Segment Open

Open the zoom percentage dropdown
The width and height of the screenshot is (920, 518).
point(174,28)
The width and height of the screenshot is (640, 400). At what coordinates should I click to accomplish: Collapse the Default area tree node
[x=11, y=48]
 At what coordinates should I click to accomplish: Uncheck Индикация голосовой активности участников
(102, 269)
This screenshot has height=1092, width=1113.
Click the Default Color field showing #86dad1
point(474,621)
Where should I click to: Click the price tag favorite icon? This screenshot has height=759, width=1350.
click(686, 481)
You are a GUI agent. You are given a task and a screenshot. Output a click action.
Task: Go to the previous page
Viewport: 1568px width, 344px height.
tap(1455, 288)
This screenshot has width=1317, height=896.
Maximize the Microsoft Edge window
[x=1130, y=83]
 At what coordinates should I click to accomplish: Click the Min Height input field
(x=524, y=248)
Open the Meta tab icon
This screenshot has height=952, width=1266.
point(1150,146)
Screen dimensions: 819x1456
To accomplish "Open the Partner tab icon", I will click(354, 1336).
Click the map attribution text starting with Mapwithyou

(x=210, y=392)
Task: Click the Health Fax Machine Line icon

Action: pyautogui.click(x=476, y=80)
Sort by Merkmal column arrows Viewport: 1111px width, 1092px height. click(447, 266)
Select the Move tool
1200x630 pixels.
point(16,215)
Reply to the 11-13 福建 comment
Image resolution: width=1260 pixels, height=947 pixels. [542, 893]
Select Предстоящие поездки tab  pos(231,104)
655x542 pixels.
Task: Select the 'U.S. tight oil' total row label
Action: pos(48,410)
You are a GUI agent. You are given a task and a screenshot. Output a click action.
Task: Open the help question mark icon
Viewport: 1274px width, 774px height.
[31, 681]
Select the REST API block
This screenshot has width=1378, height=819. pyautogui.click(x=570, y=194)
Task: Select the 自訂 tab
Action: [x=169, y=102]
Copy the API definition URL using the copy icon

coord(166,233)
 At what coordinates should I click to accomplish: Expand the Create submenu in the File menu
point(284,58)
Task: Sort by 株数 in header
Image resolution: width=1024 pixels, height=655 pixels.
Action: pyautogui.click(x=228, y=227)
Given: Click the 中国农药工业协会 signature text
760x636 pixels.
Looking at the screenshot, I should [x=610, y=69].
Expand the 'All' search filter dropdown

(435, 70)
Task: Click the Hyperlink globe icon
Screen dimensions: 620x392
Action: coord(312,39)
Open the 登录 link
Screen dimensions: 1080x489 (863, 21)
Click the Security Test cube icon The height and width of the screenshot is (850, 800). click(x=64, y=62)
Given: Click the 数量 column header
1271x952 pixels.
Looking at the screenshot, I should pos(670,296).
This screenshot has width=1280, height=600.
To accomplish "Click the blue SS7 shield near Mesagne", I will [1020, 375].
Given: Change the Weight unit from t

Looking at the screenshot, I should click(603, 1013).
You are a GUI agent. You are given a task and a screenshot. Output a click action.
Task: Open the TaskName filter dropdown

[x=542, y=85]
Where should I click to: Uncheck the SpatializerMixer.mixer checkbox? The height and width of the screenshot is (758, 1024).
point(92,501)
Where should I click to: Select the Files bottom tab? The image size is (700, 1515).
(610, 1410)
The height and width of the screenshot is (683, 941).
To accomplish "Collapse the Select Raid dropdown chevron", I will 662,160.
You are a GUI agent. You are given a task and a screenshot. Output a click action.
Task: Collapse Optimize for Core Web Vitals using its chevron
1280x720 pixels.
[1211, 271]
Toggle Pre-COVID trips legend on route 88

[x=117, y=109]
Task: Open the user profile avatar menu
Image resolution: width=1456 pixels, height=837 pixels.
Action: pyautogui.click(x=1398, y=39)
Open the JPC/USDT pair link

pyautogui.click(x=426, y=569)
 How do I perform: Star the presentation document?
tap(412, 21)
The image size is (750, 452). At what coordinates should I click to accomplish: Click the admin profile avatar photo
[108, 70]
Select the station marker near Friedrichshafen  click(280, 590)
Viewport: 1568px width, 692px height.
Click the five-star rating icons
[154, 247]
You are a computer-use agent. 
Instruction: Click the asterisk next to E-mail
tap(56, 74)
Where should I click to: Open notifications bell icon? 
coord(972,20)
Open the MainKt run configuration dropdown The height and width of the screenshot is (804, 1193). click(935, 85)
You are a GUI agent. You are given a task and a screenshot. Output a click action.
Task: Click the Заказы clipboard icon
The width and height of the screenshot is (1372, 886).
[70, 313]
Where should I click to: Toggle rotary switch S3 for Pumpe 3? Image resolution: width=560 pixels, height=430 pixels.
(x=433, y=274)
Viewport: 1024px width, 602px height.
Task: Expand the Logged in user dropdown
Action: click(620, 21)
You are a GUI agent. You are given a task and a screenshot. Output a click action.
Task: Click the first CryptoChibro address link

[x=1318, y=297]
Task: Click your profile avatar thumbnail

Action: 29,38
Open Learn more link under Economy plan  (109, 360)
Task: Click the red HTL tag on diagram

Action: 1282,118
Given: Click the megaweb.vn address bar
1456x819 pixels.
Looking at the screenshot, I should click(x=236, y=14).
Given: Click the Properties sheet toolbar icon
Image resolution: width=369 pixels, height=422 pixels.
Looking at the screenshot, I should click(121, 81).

Segment Closed

* [PROBLEM STATEMENT]: Exactly as shown above, return every record.

* [FINISHED TASK]:
Open the zoom percentage dropdown
The width and height of the screenshot is (920, 518).
point(174,28)
The width and height of the screenshot is (640, 400). At what coordinates should I click to accomplish: Collapse the Default area tree node
[x=11, y=48]
 At what coordinates should I click to accomplish: Uncheck Индикация голосовой активности участников
(102, 269)
This screenshot has height=1092, width=1113.
Click the Default Color field showing #86dad1
point(474,621)
Where should I click to: Click the price tag favorite icon? This screenshot has height=759, width=1350.
click(686, 481)
You are a GUI agent. You are given a task and a screenshot. Output a click action.
Task: Go to the previous page
Viewport: 1568px width, 344px height.
tap(1455, 288)
This screenshot has width=1317, height=896.
Maximize the Microsoft Edge window
[x=1130, y=83]
 At what coordinates should I click to accomplish: Click the Min Height input field
(x=524, y=248)
Open the Meta tab icon
This screenshot has height=952, width=1266.
point(1150,146)
Screen dimensions: 819x1456
To accomplish "Open the Partner tab icon", I will click(354, 1336).
Click the map attribution text starting with Mapwithyou

(x=210, y=392)
Task: Click the Health Fax Machine Line icon

Action: pyautogui.click(x=476, y=80)
Sort by Merkmal column arrows Viewport: 1111px width, 1092px height. click(447, 266)
Select the Move tool
1200x630 pixels.
point(16,215)
Reply to the 11-13 福建 comment
Image resolution: width=1260 pixels, height=947 pixels. [542, 893]
Select Предстоящие поездки tab  pos(231,104)
655x542 pixels.
Task: Select the 'U.S. tight oil' total row label
Action: pos(48,410)
You are a GUI agent. You are given a task and a screenshot. Output a click action.
Task: Open the help question mark icon
Viewport: 1274px width, 774px height.
[31, 681]
Select the REST API block
This screenshot has width=1378, height=819. pyautogui.click(x=570, y=194)
Task: Select the 自訂 tab
Action: [x=169, y=102]
Copy the API definition URL using the copy icon

coord(166,233)
 At what coordinates should I click to accomplish: Expand the Create submenu in the File menu
point(284,58)
Task: Sort by 株数 in header
Image resolution: width=1024 pixels, height=655 pixels.
Action: pyautogui.click(x=228, y=227)
Given: Click the 中国农药工业协会 signature text
760x636 pixels.
Looking at the screenshot, I should [x=610, y=69].
Expand the 'All' search filter dropdown

(435, 70)
Task: Click the Hyperlink globe icon
Screen dimensions: 620x392
Action: coord(312,39)
Open the 登录 link
Screen dimensions: 1080x489 (863, 21)
Click the Security Test cube icon The height and width of the screenshot is (850, 800). click(x=64, y=62)
Given: Click the 数量 column header
1271x952 pixels.
Looking at the screenshot, I should pos(670,296).
This screenshot has width=1280, height=600.
To accomplish "Click the blue SS7 shield near Mesagne", I will [1020, 375].
Given: Change the Weight unit from t

Looking at the screenshot, I should click(603, 1013).
You are a GUI agent. You are given a task and a screenshot. Output a click action.
Task: Open the TaskName filter dropdown

[x=542, y=85]
Where should I click to: Uncheck the SpatializerMixer.mixer checkbox? The height and width of the screenshot is (758, 1024).
point(92,501)
Where should I click to: Select the Files bottom tab? The image size is (700, 1515).
(610, 1410)
The height and width of the screenshot is (683, 941).
To accomplish "Collapse the Select Raid dropdown chevron", I will 662,160.
You are a GUI agent. You are given a task and a screenshot. Output a click action.
Task: Collapse Optimize for Core Web Vitals using its chevron
1280x720 pixels.
[1211, 271]
Toggle Pre-COVID trips legend on route 88

[x=117, y=109]
Task: Open the user profile avatar menu
Image resolution: width=1456 pixels, height=837 pixels.
Action: pyautogui.click(x=1398, y=39)
Open the JPC/USDT pair link

pyautogui.click(x=426, y=569)
 How do I perform: Star the presentation document?
tap(412, 21)
The image size is (750, 452). At what coordinates should I click to accomplish: Click the admin profile avatar photo
[108, 70]
Select the station marker near Friedrichshafen  click(280, 590)
Viewport: 1568px width, 692px height.
Click the five-star rating icons
[154, 247]
You are a computer-use agent. 
Instruction: Click the asterisk next to E-mail
tap(56, 74)
Where should I click to: Open notifications bell icon? 
coord(972,20)
Open the MainKt run configuration dropdown The height and width of the screenshot is (804, 1193). click(935, 85)
You are a GUI agent. You are given a task and a screenshot. Output a click action.
Task: Click the Заказы clipboard icon
The width and height of the screenshot is (1372, 886).
[70, 313]
Where should I click to: Toggle rotary switch S3 for Pumpe 3? Image resolution: width=560 pixels, height=430 pixels.
(x=433, y=274)
Viewport: 1024px width, 602px height.
Task: Expand the Logged in user dropdown
Action: click(620, 21)
You are a GUI agent. You are given a task and a screenshot. Output a click action.
Task: Click the first CryptoChibro address link

[x=1318, y=297]
Task: Click your profile avatar thumbnail

Action: 29,38
Open Learn more link under Economy plan  (109, 360)
Task: Click the red HTL tag on diagram

Action: 1282,118
Given: Click the megaweb.vn address bar
1456x819 pixels.
Looking at the screenshot, I should click(x=236, y=14).
Given: Click the Properties sheet toolbar icon
Image resolution: width=369 pixels, height=422 pixels.
Looking at the screenshot, I should click(121, 81).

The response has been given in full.